(Linhas de dados de apontamento)
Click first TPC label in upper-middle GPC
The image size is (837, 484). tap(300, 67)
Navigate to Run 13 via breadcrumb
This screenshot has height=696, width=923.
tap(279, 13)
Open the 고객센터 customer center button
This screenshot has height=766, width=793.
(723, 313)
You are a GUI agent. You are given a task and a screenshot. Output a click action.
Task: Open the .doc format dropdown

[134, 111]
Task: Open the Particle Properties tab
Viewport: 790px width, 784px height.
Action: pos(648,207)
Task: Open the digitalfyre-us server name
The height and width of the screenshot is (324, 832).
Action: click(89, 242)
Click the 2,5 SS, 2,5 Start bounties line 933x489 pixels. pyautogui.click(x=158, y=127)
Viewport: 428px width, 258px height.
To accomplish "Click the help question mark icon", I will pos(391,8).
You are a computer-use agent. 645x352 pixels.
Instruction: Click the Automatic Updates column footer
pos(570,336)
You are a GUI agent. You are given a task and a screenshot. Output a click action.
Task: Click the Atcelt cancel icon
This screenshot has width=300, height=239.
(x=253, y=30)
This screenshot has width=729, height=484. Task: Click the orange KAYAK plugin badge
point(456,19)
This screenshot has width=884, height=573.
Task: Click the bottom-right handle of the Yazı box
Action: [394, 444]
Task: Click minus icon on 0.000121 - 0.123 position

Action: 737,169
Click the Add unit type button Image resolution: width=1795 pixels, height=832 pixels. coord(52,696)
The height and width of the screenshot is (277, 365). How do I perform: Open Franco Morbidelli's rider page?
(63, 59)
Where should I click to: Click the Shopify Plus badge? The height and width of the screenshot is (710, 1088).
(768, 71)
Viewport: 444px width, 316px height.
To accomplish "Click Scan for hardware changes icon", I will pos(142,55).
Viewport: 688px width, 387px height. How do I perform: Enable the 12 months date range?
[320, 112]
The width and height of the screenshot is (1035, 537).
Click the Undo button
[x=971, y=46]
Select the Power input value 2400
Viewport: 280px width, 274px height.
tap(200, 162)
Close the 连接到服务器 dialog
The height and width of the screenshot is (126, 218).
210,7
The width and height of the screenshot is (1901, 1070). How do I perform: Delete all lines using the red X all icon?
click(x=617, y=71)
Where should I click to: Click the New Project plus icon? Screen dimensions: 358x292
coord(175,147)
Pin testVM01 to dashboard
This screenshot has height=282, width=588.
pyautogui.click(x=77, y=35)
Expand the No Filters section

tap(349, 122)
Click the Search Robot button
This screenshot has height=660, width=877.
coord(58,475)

## Solicitação:
Organize como uma lista JSON de strings, uma para cada linha, os registros entre a linha que contém "Select the Power input value 2400" e a que contém "click(x=617, y=71)", ambas incluídas. Omita as linhas em branco.

## Tarefa concluída:
[
  "Select the Power input value 2400",
  "Viewport: 280px width, 274px height.",
  "tap(200, 162)",
  "Close the 连接到服务器 dialog",
  "The height and width of the screenshot is (126, 218).",
  "210,7",
  "The width and height of the screenshot is (1901, 1070). How do I perform: Delete all lines using the red X all icon?",
  "click(x=617, y=71)"
]